Kosher Brooklyn food blogger Chanie Apfelbaum goes Italian
When Chanie Apfelbaum, founder of the Busy in Brooklyn kosher food blog, returned from a trip she made to Italy this summer, she brought back a new mantra: “Scale it back,” she said. “Tone it down.”
Apfelbaum, an observant Jew, lives in Brooklyn, has five children, a cookbook, “Millennial Kosher,” under her belt, another kosher cookbook on the way, and an active blog and Instagram site.
She planned the trip because her kids were away and she wanted to satisfy a lifelong dream, visiting Venice, Florence, Tuscany and Rome in six days — physically exhausting but mentally rejuvenating.
The trip, she said, was revelatory for a woman who grew up on kugel, stuffed cabbage and matzoh ball soup and whose food fame started with “drunken hasselback salami,” a dish that went viral 11 years ago. In it, Apfelbaum thinly slices a hunk of salami, mixes a sauce of apricot jam, brown sugar, brandy, brown mustard and ketchup and slathers it on the sliced meat. She then bakes it until it is brown and crisp. Sounds delicious but hardly an example of minimalism.
Post Italy, will she ever make that again?
Never say never. But there is little question that her Italian tour opened her eyes to a new relationship with what and how she eats. She was struck by how respectfully Italians view and treat their food. Nobody throws it into a supermarket cart. Enter a grocery store and you will see beautifully displayed, locally sourced produce that is lovingly cared for by the shopkeeper. The customer knows not to touch it. That’s the grocer’s job. Tell him (or her) what you want and he will select it and pack it for you, as carefully as one would a jewel.
You feel the respect for food in its preparation, too, Apfelbaum said. At Cantina Giuliano in Tuscany, a kosher winery and farm-to-table restaurant, Apfelbaum was served half of a peach, freshly plucked from a tree, then roasted, topped with a crumble and served with almond cream—a study in simplicity.
Wherever she ate, she was struck by the food’s pared down preparation. The chefs used few condiments. French fries are served solo, without ketchup. There was no dipping sauce for the fried artichokes. Seasoning was often nothing more than salt and pepper. Even the salads come without dressing.

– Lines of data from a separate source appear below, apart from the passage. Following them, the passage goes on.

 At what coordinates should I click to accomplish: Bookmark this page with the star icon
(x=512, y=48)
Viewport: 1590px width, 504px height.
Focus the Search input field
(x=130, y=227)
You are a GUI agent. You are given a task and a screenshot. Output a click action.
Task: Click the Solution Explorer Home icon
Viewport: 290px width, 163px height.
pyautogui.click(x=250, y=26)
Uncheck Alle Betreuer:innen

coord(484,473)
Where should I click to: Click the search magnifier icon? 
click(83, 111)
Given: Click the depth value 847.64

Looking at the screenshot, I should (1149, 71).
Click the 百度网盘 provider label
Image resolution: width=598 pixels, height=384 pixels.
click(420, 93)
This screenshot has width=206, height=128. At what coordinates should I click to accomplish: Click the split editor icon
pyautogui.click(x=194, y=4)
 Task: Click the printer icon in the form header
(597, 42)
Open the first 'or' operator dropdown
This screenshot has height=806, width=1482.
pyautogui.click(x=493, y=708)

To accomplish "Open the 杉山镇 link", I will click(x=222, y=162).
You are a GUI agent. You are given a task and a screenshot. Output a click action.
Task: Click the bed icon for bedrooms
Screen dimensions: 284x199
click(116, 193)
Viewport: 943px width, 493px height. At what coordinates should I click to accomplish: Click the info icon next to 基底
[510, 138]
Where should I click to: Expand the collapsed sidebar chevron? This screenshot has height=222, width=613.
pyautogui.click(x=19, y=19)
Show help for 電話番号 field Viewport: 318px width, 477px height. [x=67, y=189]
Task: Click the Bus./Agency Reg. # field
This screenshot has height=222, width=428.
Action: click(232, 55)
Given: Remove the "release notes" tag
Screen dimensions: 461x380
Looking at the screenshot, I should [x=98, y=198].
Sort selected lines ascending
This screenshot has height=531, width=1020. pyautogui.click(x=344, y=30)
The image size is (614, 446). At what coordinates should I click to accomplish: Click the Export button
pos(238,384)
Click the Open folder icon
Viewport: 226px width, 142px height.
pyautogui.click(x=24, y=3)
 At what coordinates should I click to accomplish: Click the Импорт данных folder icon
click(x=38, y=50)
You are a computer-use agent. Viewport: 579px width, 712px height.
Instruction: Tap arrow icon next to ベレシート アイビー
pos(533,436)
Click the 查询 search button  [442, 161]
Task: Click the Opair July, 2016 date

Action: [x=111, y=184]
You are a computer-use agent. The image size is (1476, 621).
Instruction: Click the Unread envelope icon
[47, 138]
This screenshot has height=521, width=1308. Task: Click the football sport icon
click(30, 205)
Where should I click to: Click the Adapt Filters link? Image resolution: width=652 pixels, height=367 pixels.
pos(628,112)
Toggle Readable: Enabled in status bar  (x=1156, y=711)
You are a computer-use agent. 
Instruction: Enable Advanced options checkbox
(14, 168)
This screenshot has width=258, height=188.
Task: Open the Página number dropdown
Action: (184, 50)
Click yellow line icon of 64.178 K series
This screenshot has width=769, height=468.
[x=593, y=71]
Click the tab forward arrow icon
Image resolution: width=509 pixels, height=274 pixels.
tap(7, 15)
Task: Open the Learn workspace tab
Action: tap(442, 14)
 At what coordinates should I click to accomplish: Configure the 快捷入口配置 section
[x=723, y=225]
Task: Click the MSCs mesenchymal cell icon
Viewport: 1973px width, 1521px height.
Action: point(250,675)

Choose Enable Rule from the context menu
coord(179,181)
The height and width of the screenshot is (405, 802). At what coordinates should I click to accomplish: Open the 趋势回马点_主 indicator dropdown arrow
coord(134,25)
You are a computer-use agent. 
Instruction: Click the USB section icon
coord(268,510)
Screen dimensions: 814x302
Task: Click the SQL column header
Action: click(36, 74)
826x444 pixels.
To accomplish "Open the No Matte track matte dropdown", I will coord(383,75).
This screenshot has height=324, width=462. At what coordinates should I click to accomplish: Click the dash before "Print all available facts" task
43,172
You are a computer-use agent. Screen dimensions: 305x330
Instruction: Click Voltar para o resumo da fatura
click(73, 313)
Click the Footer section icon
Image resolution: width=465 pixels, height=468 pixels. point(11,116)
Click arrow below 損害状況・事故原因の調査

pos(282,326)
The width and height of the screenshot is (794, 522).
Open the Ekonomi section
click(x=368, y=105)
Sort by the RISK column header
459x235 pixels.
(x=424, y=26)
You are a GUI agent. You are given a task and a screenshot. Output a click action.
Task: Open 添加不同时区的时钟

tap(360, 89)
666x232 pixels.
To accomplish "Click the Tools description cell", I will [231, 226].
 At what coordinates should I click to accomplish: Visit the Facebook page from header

“They brought the salad to the table with a bottle of extra virgin olive oil, salt, pepper and a lemon,” she said. “Everything goes back to letting the ingredients shine.”
You won’t find much between-meals-grazing there either.
“It is not,” she said, “a snacking culture.” There are few, if any, snacks sold in grocery stores. Nobody walks down the street eating pastries. When she was in Florence, and she asked the chef at Ruth’s Kosher Vegetarian restaurant for pizza-to-go, he said, “To go? Do you want a knife and fork? Are you going to eat that in the streets?”
It all goes back, said Apfelbaum, “to respecting the food. Sit at a table with a knife and fork. Honor the meal.”
Apfelbaum is an avid fan of Frank Prisinzano, an Italian American chef who shared his trip through Italy this year on his Instagram site. Apfelbaum is inspired by his passion for good food. It should be carefully seasoned and prepared using the proper technique.
For Rosh Hashanah this year, Apfelbaum will prepare a fish dish that she named “Branzino a la Frank.” It is a whole fish (Frank loves eating the whole fish), served with the head, but because it is the New Year, there will be no tail since Jewish lore holds that in the new year you want to be like the head and not the tail.
The dish is all about the ingredients: fresh fish on a bed of thinly sliced potatoes, roasted tomatoes, capers with parsley, olive oil and lemon. It is in a dish a distillation of what she saw, learned and ate on her trip.
She will serve, too, her traditional selection of different types of apples and honey. It is a highlight of her Rosh Hashanah meal and a course by itself, made of two unadulterated and delicious ingredients.